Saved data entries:
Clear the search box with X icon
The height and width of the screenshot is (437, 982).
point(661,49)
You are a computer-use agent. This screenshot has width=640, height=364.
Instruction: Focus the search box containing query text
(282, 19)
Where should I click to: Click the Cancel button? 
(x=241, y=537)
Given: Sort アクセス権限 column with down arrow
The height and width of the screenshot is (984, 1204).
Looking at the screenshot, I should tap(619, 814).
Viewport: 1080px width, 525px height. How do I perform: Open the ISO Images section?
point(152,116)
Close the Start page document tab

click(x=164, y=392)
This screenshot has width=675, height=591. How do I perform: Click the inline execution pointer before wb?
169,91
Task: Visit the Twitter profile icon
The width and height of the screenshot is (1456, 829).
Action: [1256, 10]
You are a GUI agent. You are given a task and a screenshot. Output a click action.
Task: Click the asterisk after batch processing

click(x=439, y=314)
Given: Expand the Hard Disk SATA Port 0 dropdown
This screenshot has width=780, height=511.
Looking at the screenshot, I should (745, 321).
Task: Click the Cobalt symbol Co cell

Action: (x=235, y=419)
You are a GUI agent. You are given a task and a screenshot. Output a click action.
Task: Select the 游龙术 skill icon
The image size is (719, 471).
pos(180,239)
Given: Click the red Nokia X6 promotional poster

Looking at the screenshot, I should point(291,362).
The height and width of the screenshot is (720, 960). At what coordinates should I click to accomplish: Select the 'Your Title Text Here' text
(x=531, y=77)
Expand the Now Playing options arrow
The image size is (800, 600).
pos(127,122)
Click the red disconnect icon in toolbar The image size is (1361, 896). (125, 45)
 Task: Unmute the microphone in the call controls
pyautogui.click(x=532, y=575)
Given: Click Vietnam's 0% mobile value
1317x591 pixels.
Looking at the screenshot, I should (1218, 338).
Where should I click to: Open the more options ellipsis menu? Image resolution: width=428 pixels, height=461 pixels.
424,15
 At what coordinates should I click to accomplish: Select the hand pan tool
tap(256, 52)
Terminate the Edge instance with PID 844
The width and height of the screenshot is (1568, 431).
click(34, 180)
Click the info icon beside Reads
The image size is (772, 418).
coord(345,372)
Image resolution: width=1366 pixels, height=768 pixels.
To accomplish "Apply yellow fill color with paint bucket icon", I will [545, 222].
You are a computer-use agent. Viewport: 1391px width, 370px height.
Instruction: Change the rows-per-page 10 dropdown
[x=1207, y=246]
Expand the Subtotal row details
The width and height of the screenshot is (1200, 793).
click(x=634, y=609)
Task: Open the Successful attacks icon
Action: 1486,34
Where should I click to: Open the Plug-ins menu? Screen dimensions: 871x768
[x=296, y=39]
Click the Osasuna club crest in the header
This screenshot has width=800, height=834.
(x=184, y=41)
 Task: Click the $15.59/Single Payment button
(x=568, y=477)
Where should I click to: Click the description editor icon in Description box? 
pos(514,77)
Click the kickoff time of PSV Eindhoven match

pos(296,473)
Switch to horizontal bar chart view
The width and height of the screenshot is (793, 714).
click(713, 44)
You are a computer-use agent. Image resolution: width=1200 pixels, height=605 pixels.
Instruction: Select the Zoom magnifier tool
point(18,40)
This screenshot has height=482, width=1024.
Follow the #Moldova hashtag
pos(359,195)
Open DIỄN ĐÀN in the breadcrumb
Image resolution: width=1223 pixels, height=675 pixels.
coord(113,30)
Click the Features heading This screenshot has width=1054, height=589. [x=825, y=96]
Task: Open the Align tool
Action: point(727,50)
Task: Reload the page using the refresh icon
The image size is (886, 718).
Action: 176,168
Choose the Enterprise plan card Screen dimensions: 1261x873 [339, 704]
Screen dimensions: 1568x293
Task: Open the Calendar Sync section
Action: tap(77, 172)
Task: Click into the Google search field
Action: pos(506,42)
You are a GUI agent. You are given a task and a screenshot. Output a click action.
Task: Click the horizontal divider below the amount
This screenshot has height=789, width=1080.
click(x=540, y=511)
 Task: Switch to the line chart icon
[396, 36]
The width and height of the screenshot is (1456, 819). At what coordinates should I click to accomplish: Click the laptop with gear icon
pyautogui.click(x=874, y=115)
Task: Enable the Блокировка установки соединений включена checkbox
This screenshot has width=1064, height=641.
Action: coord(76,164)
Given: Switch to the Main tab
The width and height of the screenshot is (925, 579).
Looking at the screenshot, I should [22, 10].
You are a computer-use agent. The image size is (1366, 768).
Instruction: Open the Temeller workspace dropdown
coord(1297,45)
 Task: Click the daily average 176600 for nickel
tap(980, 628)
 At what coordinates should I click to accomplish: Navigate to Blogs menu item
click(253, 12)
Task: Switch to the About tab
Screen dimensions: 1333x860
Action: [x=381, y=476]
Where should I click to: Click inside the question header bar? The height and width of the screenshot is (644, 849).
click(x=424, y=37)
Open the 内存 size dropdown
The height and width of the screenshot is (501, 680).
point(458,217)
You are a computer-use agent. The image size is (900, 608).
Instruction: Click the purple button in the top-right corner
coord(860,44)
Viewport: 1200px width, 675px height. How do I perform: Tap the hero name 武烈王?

[Task prompt] Repeat, word for word, all the lines above.

[Reply to the exercise]
Clear the search box with X icon
The height and width of the screenshot is (437, 982).
point(661,49)
You are a computer-use agent. This screenshot has width=640, height=364.
Instruction: Focus the search box containing query text
(282, 19)
Where should I click to: Click the Cancel button? 
(x=241, y=537)
Given: Sort アクセス権限 column with down arrow
The height and width of the screenshot is (984, 1204).
Looking at the screenshot, I should tap(619, 814).
Viewport: 1080px width, 525px height. How do I perform: Open the ISO Images section?
point(152,116)
Close the Start page document tab

click(x=164, y=392)
This screenshot has width=675, height=591. How do I perform: Click the inline execution pointer before wb?
169,91
Task: Visit the Twitter profile icon
The width and height of the screenshot is (1456, 829).
Action: [1256, 10]
You are a GUI agent. You are given a task and a screenshot. Output a click action.
Task: Click the asterisk after batch processing

click(x=439, y=314)
Given: Expand the Hard Disk SATA Port 0 dropdown
This screenshot has width=780, height=511.
Looking at the screenshot, I should (745, 321).
Task: Click the Cobalt symbol Co cell

Action: (x=235, y=419)
You are a GUI agent. You are given a task and a screenshot. Output a click action.
Task: Select the 游龙术 skill icon
The image size is (719, 471).
pos(180,239)
Given: Click the red Nokia X6 promotional poster

Looking at the screenshot, I should point(291,362).
The height and width of the screenshot is (720, 960). At what coordinates should I click to accomplish: Select the 'Your Title Text Here' text
(x=531, y=77)
Expand the Now Playing options arrow
The image size is (800, 600).
pos(127,122)
Click the red disconnect icon in toolbar The image size is (1361, 896). (125, 45)
 Task: Unmute the microphone in the call controls
pyautogui.click(x=532, y=575)
Given: Click Vietnam's 0% mobile value
1317x591 pixels.
Looking at the screenshot, I should (1218, 338).
Where should I click to: Open the more options ellipsis menu? Image resolution: width=428 pixels, height=461 pixels.
424,15
 At what coordinates should I click to accomplish: Select the hand pan tool
tap(256, 52)
Terminate the Edge instance with PID 844
The width and height of the screenshot is (1568, 431).
click(34, 180)
Click the info icon beside Reads
The image size is (772, 418).
coord(345,372)
Image resolution: width=1366 pixels, height=768 pixels.
To accomplish "Apply yellow fill color with paint bucket icon", I will [545, 222].
You are a computer-use agent. Viewport: 1391px width, 370px height.
Instruction: Change the rows-per-page 10 dropdown
[x=1207, y=246]
Expand the Subtotal row details
The width and height of the screenshot is (1200, 793).
click(x=634, y=609)
Task: Open the Successful attacks icon
Action: 1486,34
Where should I click to: Open the Plug-ins menu? Screen dimensions: 871x768
[x=296, y=39]
Click the Osasuna club crest in the header
This screenshot has width=800, height=834.
(x=184, y=41)
 Task: Click the $15.59/Single Payment button
(x=568, y=477)
Where should I click to: Click the description editor icon in Description box? 
pos(514,77)
Click the kickoff time of PSV Eindhoven match

pos(296,473)
Switch to horizontal bar chart view
The width and height of the screenshot is (793, 714).
click(713, 44)
You are a computer-use agent. Image resolution: width=1200 pixels, height=605 pixels.
Instruction: Select the Zoom magnifier tool
point(18,40)
This screenshot has height=482, width=1024.
Follow the #Moldova hashtag
pos(359,195)
Open DIỄN ĐÀN in the breadcrumb
Image resolution: width=1223 pixels, height=675 pixels.
coord(113,30)
Click the Features heading This screenshot has width=1054, height=589. [x=825, y=96]
Task: Open the Align tool
Action: point(727,50)
Task: Reload the page using the refresh icon
The image size is (886, 718).
Action: 176,168
Choose the Enterprise plan card Screen dimensions: 1261x873 [339, 704]
Screen dimensions: 1568x293
Task: Open the Calendar Sync section
Action: tap(77, 172)
Task: Click into the Google search field
Action: pos(506,42)
You are a GUI agent. You are given a task and a screenshot. Output a click action.
Task: Click the horizontal divider below the amount
This screenshot has height=789, width=1080.
click(x=540, y=511)
 Task: Switch to the line chart icon
[396, 36]
The width and height of the screenshot is (1456, 819). At what coordinates should I click to accomplish: Click the laptop with gear icon
pyautogui.click(x=874, y=115)
Task: Enable the Блокировка установки соединений включена checkbox
This screenshot has width=1064, height=641.
Action: coord(76,164)
Given: Switch to the Main tab
The width and height of the screenshot is (925, 579).
Looking at the screenshot, I should [22, 10].
You are a computer-use agent. The image size is (1366, 768).
Instruction: Open the Temeller workspace dropdown
coord(1297,45)
 Task: Click the daily average 176600 for nickel
tap(980, 628)
 At what coordinates should I click to accomplish: Navigate to Blogs menu item
click(253, 12)
Task: Switch to the About tab
Screen dimensions: 1333x860
Action: [x=381, y=476]
Where should I click to: Click inside the question header bar? The height and width of the screenshot is (644, 849).
click(x=424, y=37)
Open the 内存 size dropdown
The height and width of the screenshot is (501, 680).
point(458,217)
You are a computer-use agent. The image size is (900, 608).
Instruction: Click the purple button in the top-right corner
coord(860,44)
Viewport: 1200px width, 675px height. How do I perform: Tap the hero name 武烈王?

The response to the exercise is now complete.